Passage:
▼▼▼
Educators hoping to prepare young people for contemporary workplaces have always struggled with the challenge of a moving target. And the target is moving increasingly faster—thanks to the impact technology is having on nearly every career. EDC’s Joyce Malyn-Smith saw the problem firsthand in the 1990s, during a research visit to the American Cable and Wire Company in Cincinnati. “We went in expecting to see an old-fashioned factory—people building cables on an assembly line, that sort of thing,” she recalls. “Instead of an assembly line, we saw teams of workers gathered around work stations, with five or six computers at each station. We learned that all of the employees were cross-trained, so if someone was out one day, someone else could step right in and keep the job moving. These workers were using highly complex and integrated skills on the job.”
Malyn-Smith works at the intersection of schools and careers, helping to ensure that standards for technology learning in schools are aligned with the information technology (IT) skills required for 21st century jobs. The challenge is great—given the pace of change in technology and workplaces, combined with the far reach of technology, which affects everything from manufacturing to finance to agriculture. How can educators and business people define a core set of competencies that will prepare young people for work across such broad sectors of the economy? And how can they ensure that the skills young people acquire today will remain relevant in the fast-changing IT environment?
“Our work with skills standards in the early ‘90s taught us that, as educators and policymakers, we can fall into the habit of identifying discrete skills that we think people need for life and work,” says Malyn-Smith. “Discrete skills are easier to teach and easier to assess. But skills never appear in isolation in life or in work; they’re always in a context. Saying you are certified in a particular software application might get you in the door, but it won’t guarantee you success in your work. Success lies in your ability to assess and draw on the skills you’ve mastered to perform diverse tasks and solve new problems.” As an example, Malyn-Smith offers the distinction between being proficient in the Microsoft Office Suite and being able to use that software to prepare business applications and presentations. The first involves knowledge of a discrete, product-based skill; the other involves the application of knowledge to perform a useful task.
▲▲▲
Exercise instructions:
• a. Reproduce the article on preparing young people for technology-driven workplaces in full, word for word.
• b. Please update the data entries below, from the line with "1360x736 pixels. At" through the end of the entries, replacing "GUI agent" with "interface agent" and leaving everything else unchanged.

Data entries:
▼▼▼
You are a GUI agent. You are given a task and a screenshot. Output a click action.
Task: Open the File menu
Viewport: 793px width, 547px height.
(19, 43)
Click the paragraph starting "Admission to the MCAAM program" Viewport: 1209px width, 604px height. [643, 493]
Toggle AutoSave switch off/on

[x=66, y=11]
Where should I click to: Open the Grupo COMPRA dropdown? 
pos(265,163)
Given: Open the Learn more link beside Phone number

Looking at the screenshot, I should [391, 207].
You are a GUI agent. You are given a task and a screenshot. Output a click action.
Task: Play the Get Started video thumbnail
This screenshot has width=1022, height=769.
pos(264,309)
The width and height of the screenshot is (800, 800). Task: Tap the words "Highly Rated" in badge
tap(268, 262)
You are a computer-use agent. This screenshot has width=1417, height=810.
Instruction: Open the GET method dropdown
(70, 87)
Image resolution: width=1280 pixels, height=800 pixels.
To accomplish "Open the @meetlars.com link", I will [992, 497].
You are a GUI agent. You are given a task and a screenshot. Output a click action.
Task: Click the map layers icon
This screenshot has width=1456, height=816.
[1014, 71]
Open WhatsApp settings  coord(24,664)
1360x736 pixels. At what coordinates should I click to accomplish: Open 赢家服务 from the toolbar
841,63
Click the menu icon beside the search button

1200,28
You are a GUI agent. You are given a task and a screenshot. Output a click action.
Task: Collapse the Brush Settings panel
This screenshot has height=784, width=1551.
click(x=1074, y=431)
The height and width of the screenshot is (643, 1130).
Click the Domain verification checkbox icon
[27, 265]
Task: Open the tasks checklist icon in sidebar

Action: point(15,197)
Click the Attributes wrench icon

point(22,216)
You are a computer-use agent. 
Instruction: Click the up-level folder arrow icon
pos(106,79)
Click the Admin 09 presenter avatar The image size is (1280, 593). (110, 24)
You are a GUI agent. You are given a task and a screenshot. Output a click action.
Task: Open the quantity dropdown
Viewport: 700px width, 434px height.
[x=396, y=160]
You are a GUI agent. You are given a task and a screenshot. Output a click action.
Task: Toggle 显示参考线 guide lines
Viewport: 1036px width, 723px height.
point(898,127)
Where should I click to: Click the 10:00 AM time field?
▲▲▲
Answers by task:
• a.
Educators hoping to prepare young people for contemporary workplaces have always struggled with the challenge of a moving target. And the target is moving increasingly faster—thanks to the impact technology is having on nearly every career. EDC’s Joyce Malyn-Smith saw the problem firsthand in the 1990s, during a research visit to the American Cable and Wire Company in Cincinnati. “We went in expecting to see an old-fashioned factory—people building cables on an assembly line, that sort of thing,” she recalls. “Instead of an assembly line, we saw teams of workers gathered around work stations, with five or six computers at each station. We learned that all of the employees were cross-trained, so if someone was out one day, someone else could step right in and keep the job moving. These workers were using highly complex and integrated skills on the job.”
Malyn-Smith works at the intersection of schools and careers, helping to ensure that standards for technology learning in schools are aligned with the information technology (IT) skills required for 21st century jobs. The challenge is great—given the pace of change in technology and workplaces, combined with the far reach of technology, which affects everything from manufacturing to finance to agriculture. How can educators and business people define a core set of competencies that will prepare young people for work across such broad sectors of the economy? And how can they ensure that the skills young people acquire today will remain relevant in the fast-changing IT environment?
“Our work with skills standards in the early ‘90s taught us that, as educators and policymakers, we can fall into the habit of identifying discrete skills that we think people need for life and work,” says Malyn-Smith. “Discrete skills are easier to teach and easier to assess. But skills never appear in isolation in life or in work; they’re always in a context. Saying you are certified in a particular software application might get you in the door, but it won’t guarantee you success in your work. Success lies in your ability to assess and draw on the skills you’ve mastered to perform diverse tasks and solve new problems.” As an example, Malyn-Smith offers the distinction between being proficient in the Microsoft Office Suite and being able to use that software to prepare business applications and presentations. The first involves knowledge of a discrete, product-based skill; the other involves the application of knowledge to perform a useful task.

• b.
1360x736 pixels. At what coordinates should I click to accomplish: Open 赢家服务 from the toolbar
841,63
Click the menu icon beside the search button

1200,28
You are a interface agent. You are given a task and a screenshot. Output a click action.
Task: Collapse the Brush Settings panel
This screenshot has height=784, width=1551.
click(x=1074, y=431)
The height and width of the screenshot is (643, 1130).
Click the Domain verification checkbox icon
[27, 265]
Task: Open the tasks checklist icon in sidebar

Action: point(15,197)
Click the Attributes wrench icon

point(22,216)
You are a computer-use agent. 
Instruction: Click the up-level folder arrow icon
pos(106,79)
Click the Admin 09 presenter avatar The image size is (1280, 593). (110, 24)
You are a interface agent. You are given a task and a screenshot. Output a click action.
Task: Open the quantity dropdown
Viewport: 700px width, 434px height.
[x=396, y=160]
You are a interface agent. You are given a task and a screenshot. Output a click action.
Task: Toggle 显示参考线 guide lines
Viewport: 1036px width, 723px height.
point(898,127)
Where should I click to: Click the 10:00 AM time field?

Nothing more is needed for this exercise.